(Text shown)
+ + + +

Book 1 - Chapter 5
THE KNOWLEDGE OF GOD SHINES FORTH IN THE FASHIONING OF THE UNIVERSE
AND THE CONTINUING GOVERNMENT OF IT
A quick recap and reminder of where we have been; Calvin is continuing his discussion of the various ways in which human beings should have some knowledge of God. He has argued that the knowledge of God has been implanted in our minds but that knowledge has been corrupted by ignorance and malice. Calvin now proposes that we can know about God through the world around us.
Summary: The purpose for Calvin’s argument, that we ought to have knowledge of God through looking at the universe, is that no human being can claim that there is no god. He writes that God, “…daily discloses himself in the whole workmanship of the universe. As a consequence, men cannot open their eyes without being compelled to see him.” (pg.52) Even though Calvin admits that God’s divinity far outstrips all human perception he still insists that “even unlettered and stupid folk cannot plead ignorance.” (pg.52) The evidences, he claims are all around us. They can be discovered in astronomy, medicine and all of the natural sciences. An example is that by charting the motion of the stars and charting their courses and assigned stations we can see the providential hand of God at work. The best example however is the human body and our place as those made in the image of God.

+ + + +

[Stored records]
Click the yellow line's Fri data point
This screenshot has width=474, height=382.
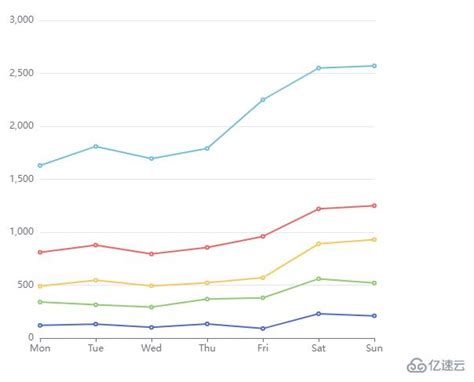pos(263,278)
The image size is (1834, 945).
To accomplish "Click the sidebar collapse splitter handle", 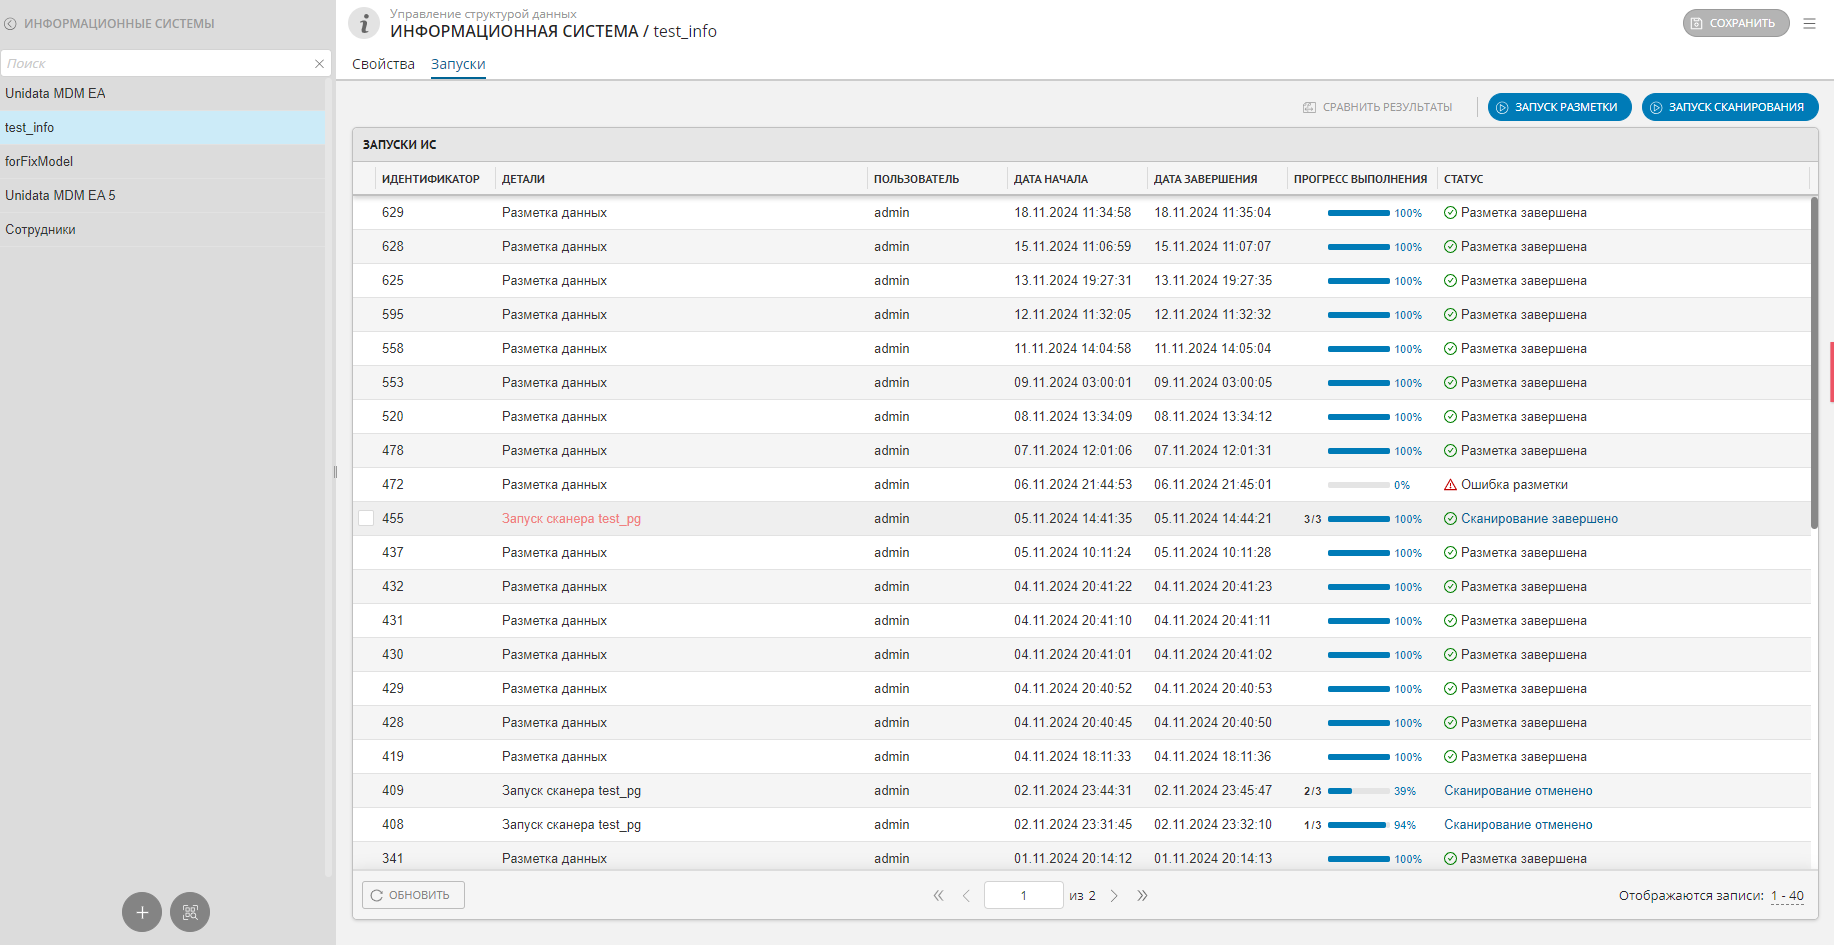I will (335, 472).
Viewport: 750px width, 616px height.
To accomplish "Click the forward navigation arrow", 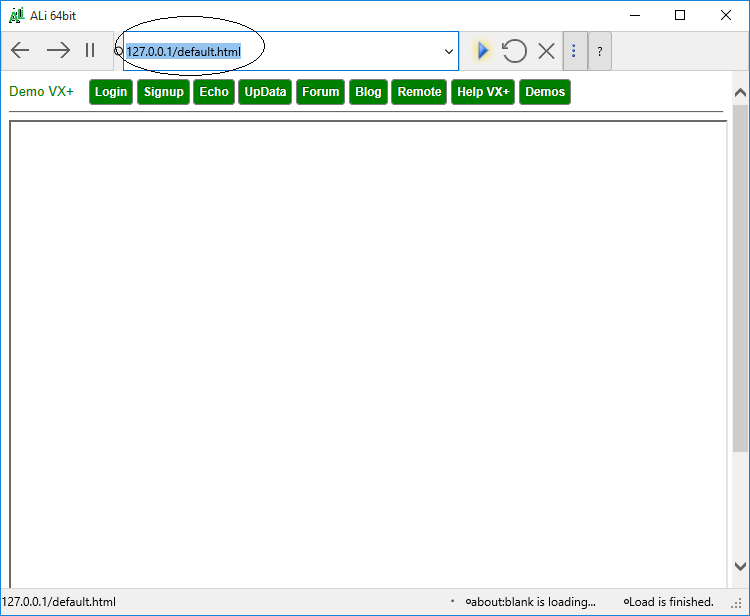I will click(x=58, y=50).
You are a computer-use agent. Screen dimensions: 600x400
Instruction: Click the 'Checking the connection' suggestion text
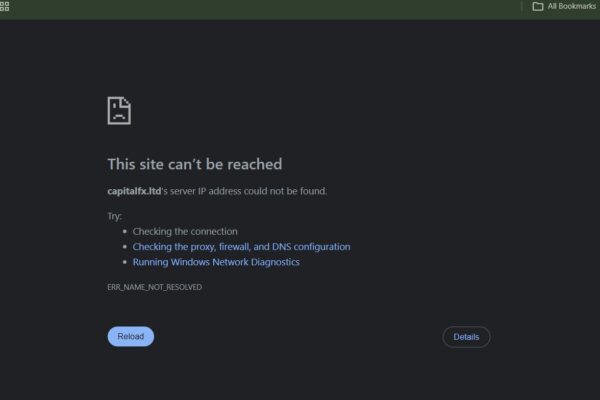tap(185, 232)
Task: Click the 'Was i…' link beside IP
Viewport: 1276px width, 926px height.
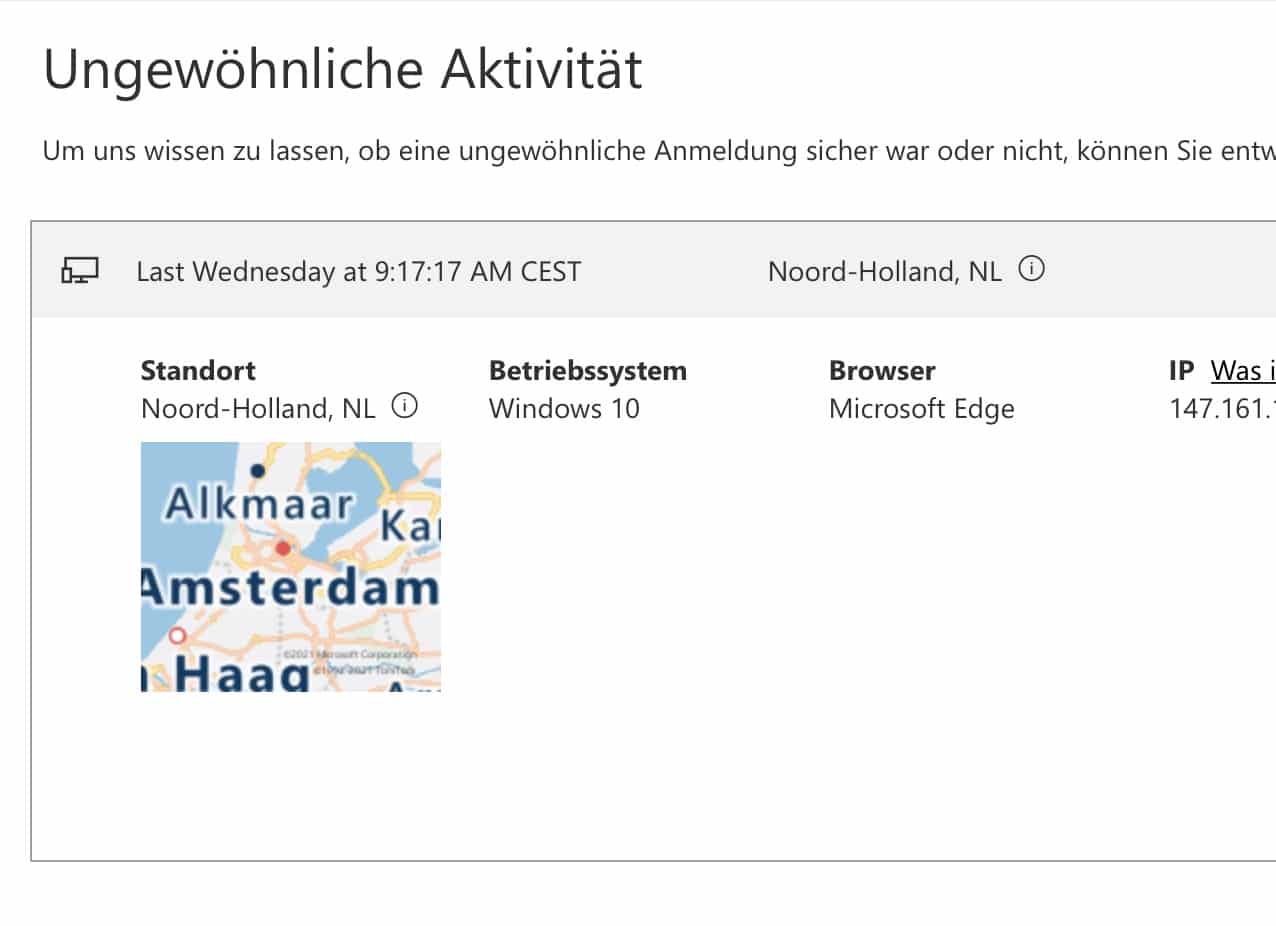Action: [x=1242, y=371]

+ + + +

(Required actions)
**1.** Decide whether each statement agrees with the summary of Calvin's chapter: (a) the knowledge of God implanted in our minds has been corrupted by ignorance and malice; (b) human perception can fully grasp God's divinity; (c) astronomy is given as the best example of God's evidence. Answer yes or no for each, quoting the words of the summary that settle it.
**2.** Write the next part of the summary of Calvin's chapter, picking up after its final sentence.
The stored lines have no connection to the summary of Calvin's chapter.

(Task responses)
**1.**
(a) Yes: "that knowledge has been corrupted by ignorance and malice."
(b) No: "God’s divinity far outstrips all human perception"
(c) No: "The best example however is the human body and our place as those made in the image of God."

**2.**
Unfortunately, as Calvin has noted in a previous section, human beings do their best to hide these marks of God’s presence. “Indeed, there is no need to go outside themselves, provided they do not, by claiming for themselves what has been given them from heaven, bury in the earth that which enlightens their minds to see God clearly.” (pg.55) In other words people really have to work at hiding the knowledge of God in order not to see it. Calvin then takes a few paragraphs to refute those who claim that our souls are tied to our bodies. Rather he argues, the soul is that inner portion of our selves enlivened by God which perceives immortality and gives rise to human inventiveness. For Calvin this means that God is ultimately the one to whom all credit for human progress ought to be given.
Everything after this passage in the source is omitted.